その延長線上で、PTSG(心的外傷後成長)をグリーフケアに援用する考え方にも私は共感しない。指導者を突然亡くした悲しみのどん底から這い上がり、以前より強い選手になる。そういうことは確かにあるかもしれない。でも、それをグリーフケアの目標にするのは違うと思う。著者もグリーフケアとPTSGやBenefit Findingの関係については、即物的に連結することに疑問を呈し、慎重に言葉を選び関連の可能性を解説している。

悲しみは人それぞれに違う。だからこそ、悲しみの奥底に、人それぞの幸せがある。そう思っている。

悲しみと向き合うことは、人によってはとても辛い。私も姉の死を受け止めて、自死遺族であることを自覚するまでに何十年もの時間を費やした。長い時間をかけて、本を読んだり、文章を書いたりして、ようやくわかってきたことがある。

「もっとも悲しいときにもっとも幸せ」という私なりの表現は、悲嘆とともに生きてこそ得られる人生の深い滋味を指している。

過去に起きた悲しい出来事を解釈しなおすことで現在をよく生きることができる。著者も同じことを述べている。

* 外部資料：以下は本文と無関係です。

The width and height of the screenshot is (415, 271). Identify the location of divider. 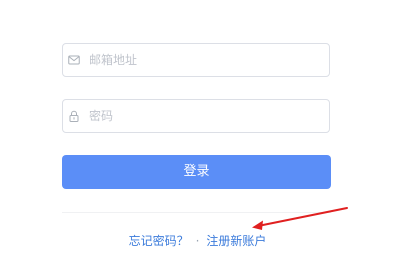
(196, 212).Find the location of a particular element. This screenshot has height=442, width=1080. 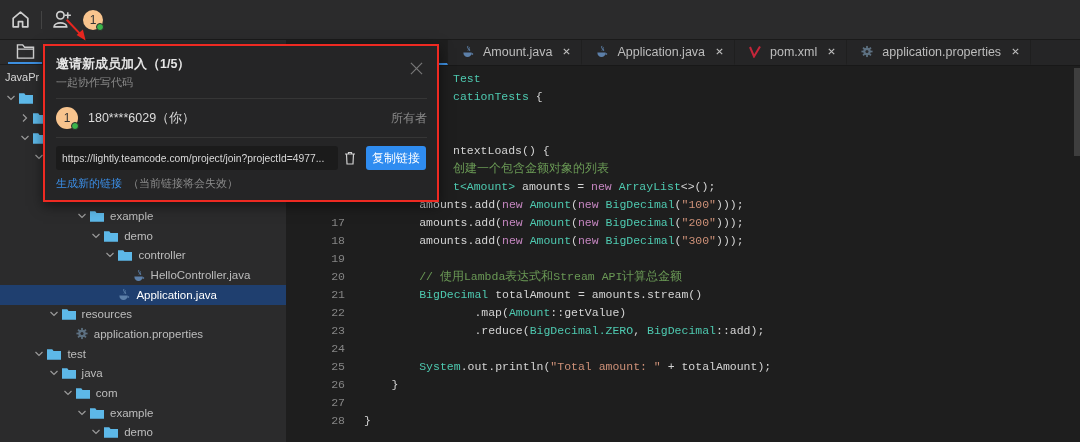

code-line: .map(Amount::getValue) is located at coordinates (550, 312).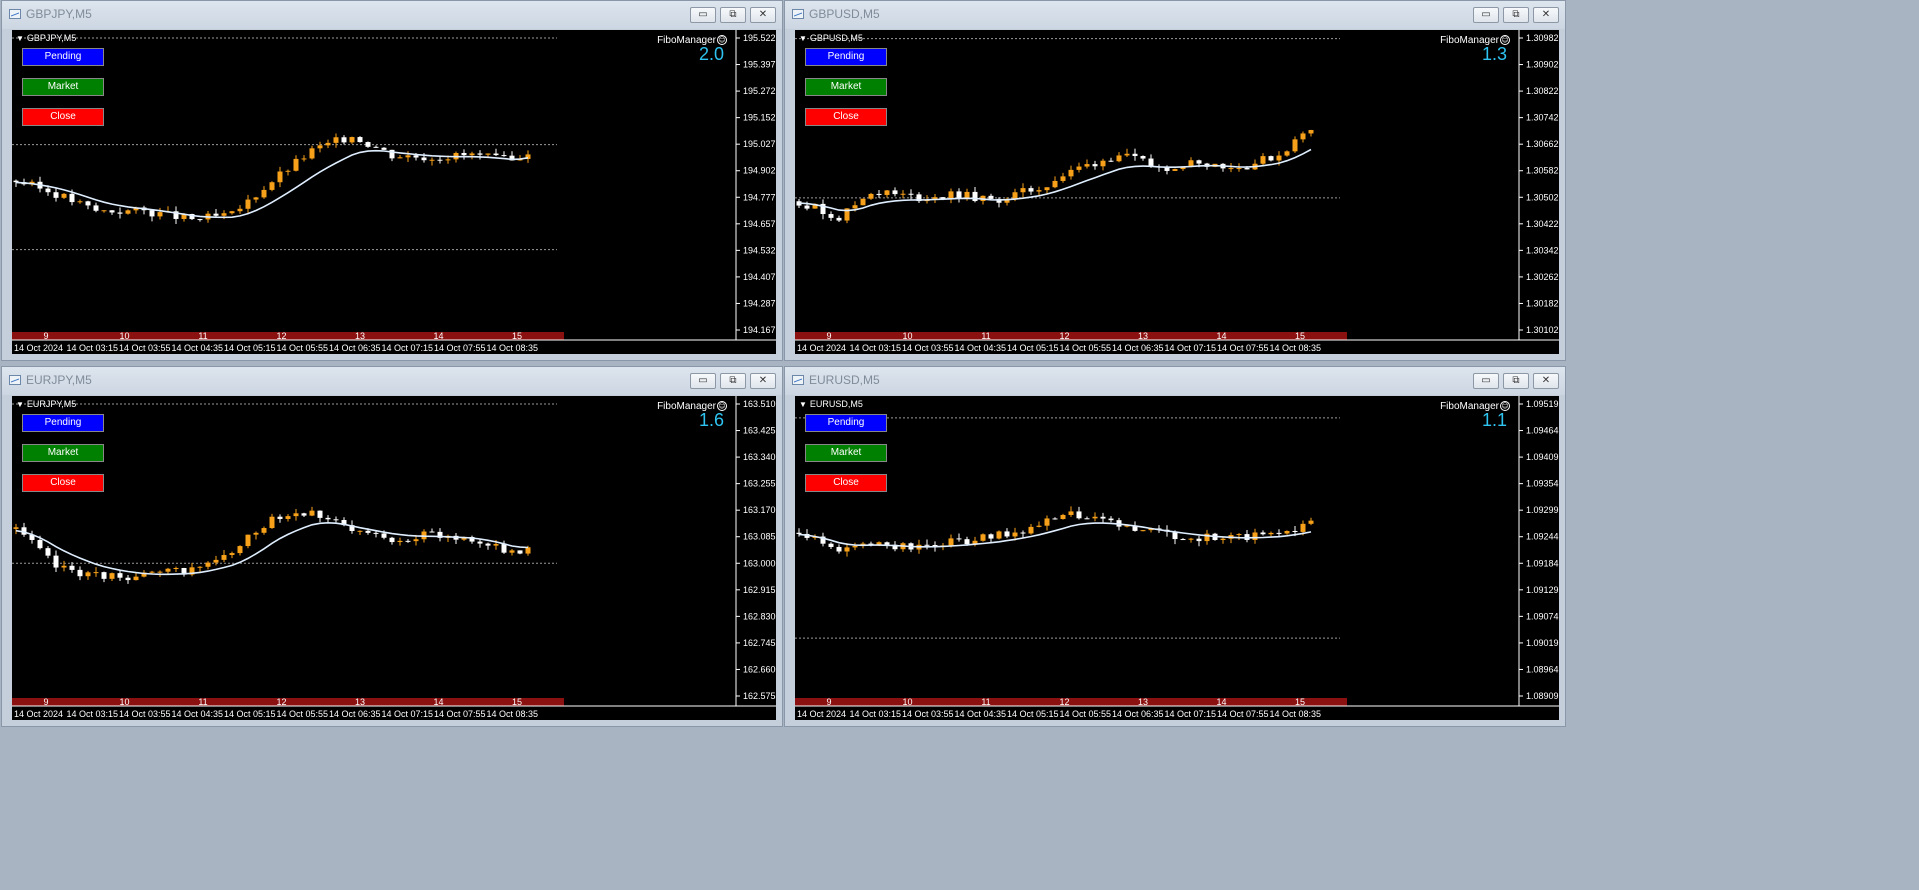  Describe the element at coordinates (836, 38) in the screenshot. I see `symbol-text: GBPUSD,M5` at that location.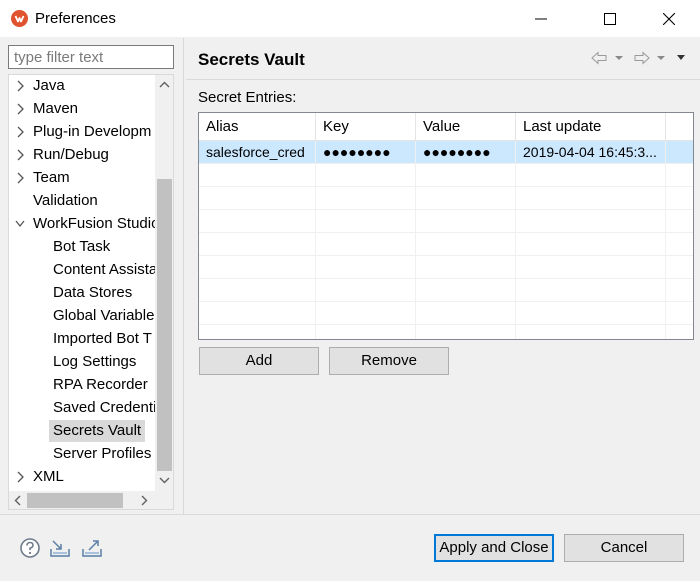 Image resolution: width=700 pixels, height=581 pixels. Describe the element at coordinates (144, 500) in the screenshot. I see `scroll-right-icon` at that location.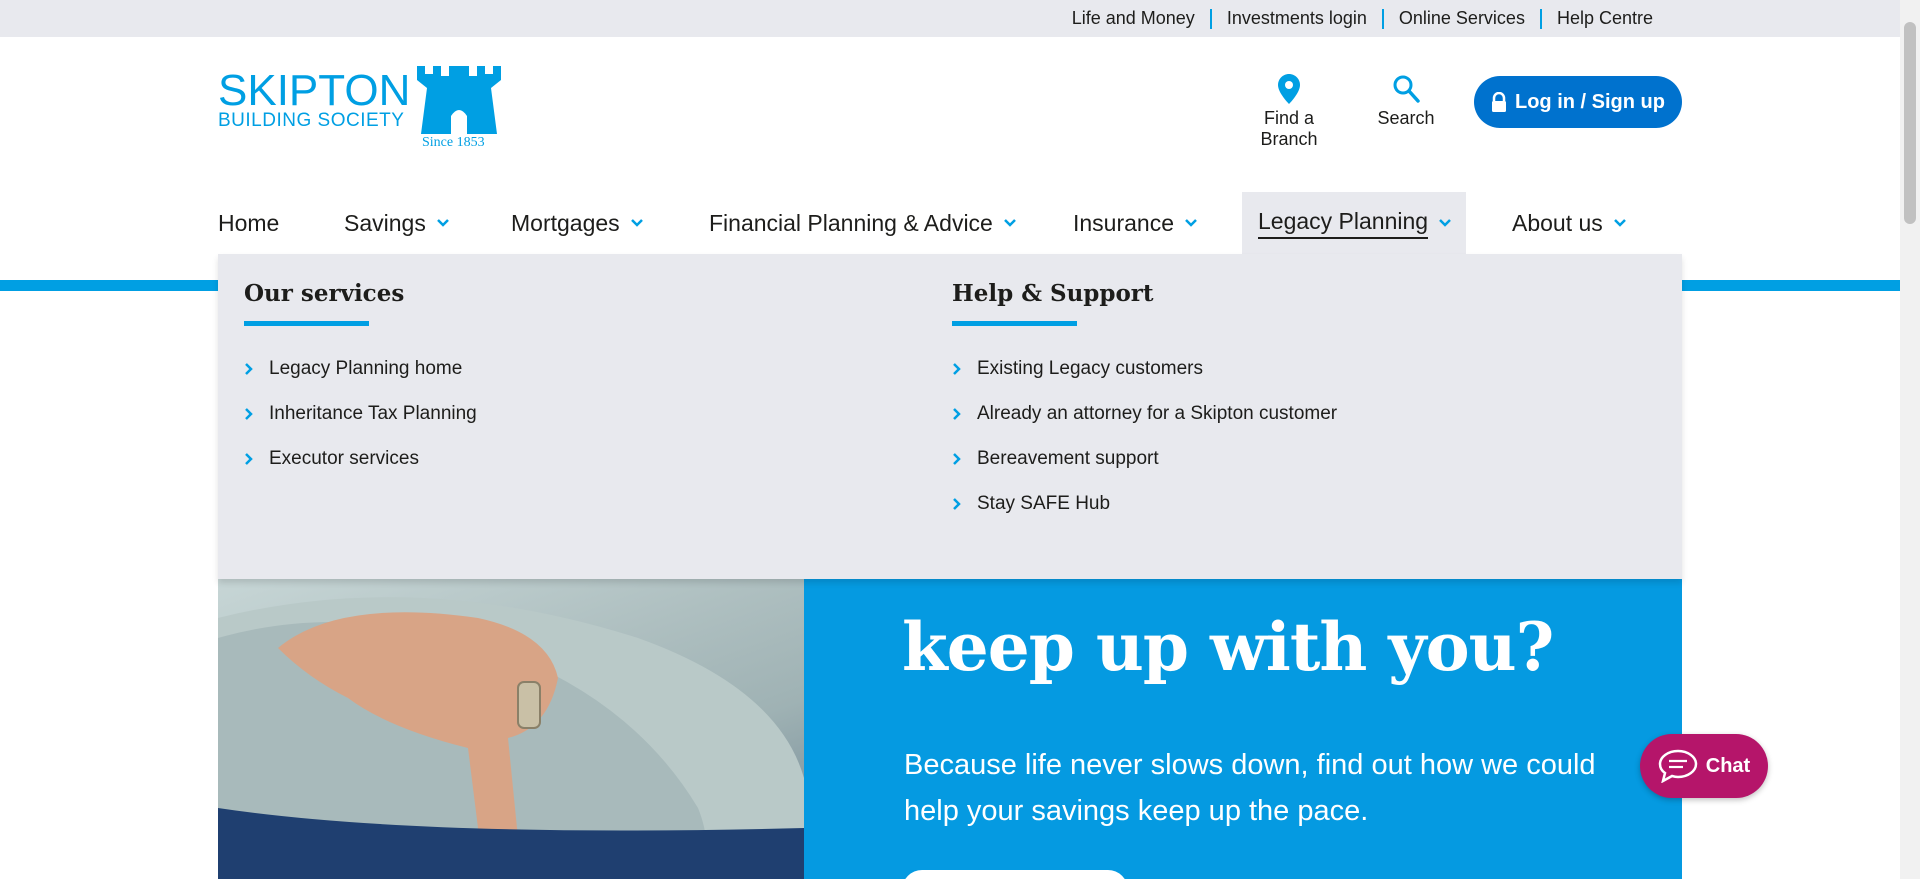  I want to click on our-services-heading: Our services, so click(324, 294).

確かに"過去にどんなことがあったかによって、現在は決定されるんだけれども、現在の生き方によっては過去の「意味づけ」は変容するかもしれない、それで、過去の意味づけが変容すれば、現在の生き方もまた変わってくる"(原文太字)。

この点は著者にとても共感する。私は、森有正の言葉を借りて、過去の再解釈を繰り返しながら生きていく姿勢を「過去相に生きる」という言葉に込めてみた。

「もっとも悲しいときがもっとも幸せ」「過去相に生きる」

この二つの考え方は、私の生きる指標となっている。どちらもまだ上手にできているわけではないし、表現もまだ多くの人にわかってもらえるほどに磨かれてはいない。どう生きて、どう表現するか。そこに、私がこれから生いていく道があると思っている。

本書はグリーフケアの思想史を俯瞰し、さらに長年の臨床経験のなかで培った著者の思想を書き表している。共感できるところも多く、とても勉強になった。

あとがきで著者は『森有正との対話の試み』の著者、鑪幹八郎が恩師と書いている。この本も学ぶところが多かった。本がつなぐ不思議な縁を感じた。